So the WYSIWYG is back to functional once I remove the <span> tags.

@btbonval
Copy link
Member Author

I added the <span>...</span> tag around something and saved it. It escaped the span with &lt; and &gt;, which is good and expected.

I went to edit the note again, and the editor is back to plain/text mode, no WYSIWYG, and the buttons do not work.

@btbonval
Copy link
Member Author

Removed <span>...</span> and editor is back to WYSIWYG.

Added <a href="place">text</a>;. Again, the tags are escaped. Went back to WYSIWYG. It's still WYSI, but <a href=" and </a> are gone from the WYG, while place">text; remains. Saving it, those escaped tags are totally gone.

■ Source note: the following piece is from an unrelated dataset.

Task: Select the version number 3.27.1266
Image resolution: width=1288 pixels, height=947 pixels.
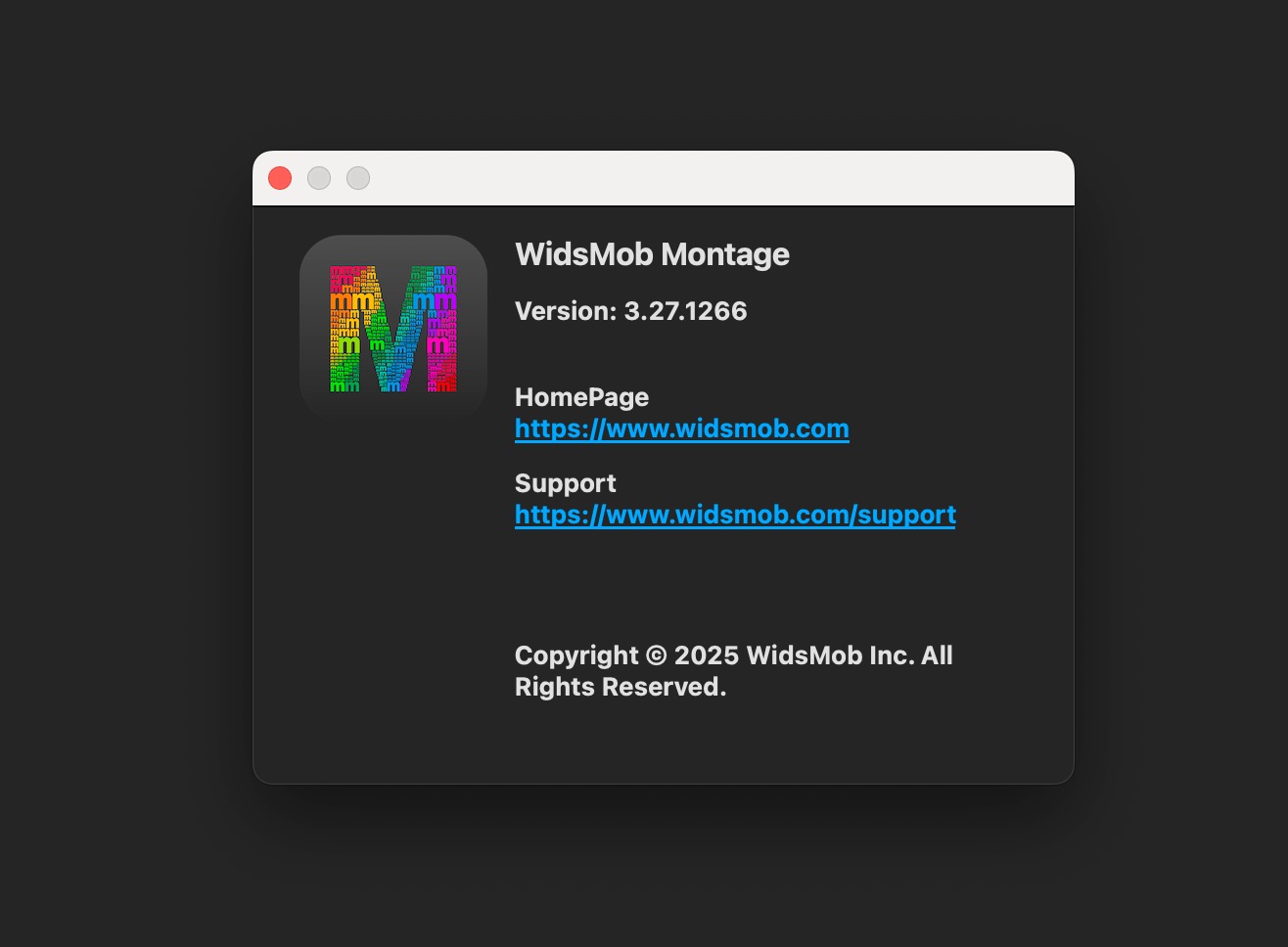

This editor is not idempotent or else we are interfering with the results somehow.

@btbonval
Copy link
Member Author

It's google docs that's adding a ton of spans and divs everywhere.

pdb in convert_raw_document (secret: run celery worker with --pool solo) let me interrogate some of the details.

[2015-02-24 01:58:38,277: WARNING/MainProcess] (Pdb) content_dict['html']
[2015-02-24 01:58:42,963: WARNING/MainProcess] '<html><head><title>PS3EYE4.txt</title><meta content="text/html; charset=UTF-8" http-equiv="content-type"><style type="text/css">ol{margin:0;padding:0}.c0{vertical-align:baseline;color:#000000;
...
h5{widows:2;padding-top:11pt;line-height:1.15;orphans:2;text-align:left;color:#000000;font-size:11pt;font-family:"Arial";font-weight:bold;padding-bottom:2pt;page-break-after:avoid}h6{widows:2;padding-top:10pt;line-height:1.15;orphans:2;text-align:left;color:#000000;font-size:10pt;font-family:"Arial";font-weight:bold;padding-bottom:2pt;page-break-after:avoid}</style></head><body class="c3"><p class="c1"><span class="c0">00: 640x480@15</span></p><p class="c1"><span class="c0">01: 640x480@30</span></p><p class="c1"><span class="c0">02: 640x480@40</span></p><p class="c1"><span class="c0">03: 640x480@50</span></p><p class="c1"><span class="c0">04: 640x480@60</span></p><p class="c1"><span class="c0">10: 320x240@30</span></p><p class="c1"><span class="c0">11: 320x240@40</span></p><p class="c1"><span class="c0">12: 320x240@50</span></p><p class="c1"><span class="c0">13: 320x240@60</span></p><p class="c1"><span class="c0">14: 320x240@75</span></p><p class="c1"><span class="c0">15: 320x240@100 (added 15/02/09 V0.3)</span></p><p class="c1"><span class="c0">16: 320x240@125 (added 15/02/09 V0.3)</span></p><p class="c1 c2"><span class="c0"></span></p><p class="c1"><span class="c0">sudo modprobe gspca_ov534 videomode=04</span></p><p class="c1 c2"><span class="c0"></span></p></body></html>'

This is just a simple text file, not even RTF, but Google Docs (which yields the content_dict above) is inserting a span inside each p.

@btbonval
Copy link
Member Author

Alright I need to let this cook on the back burner.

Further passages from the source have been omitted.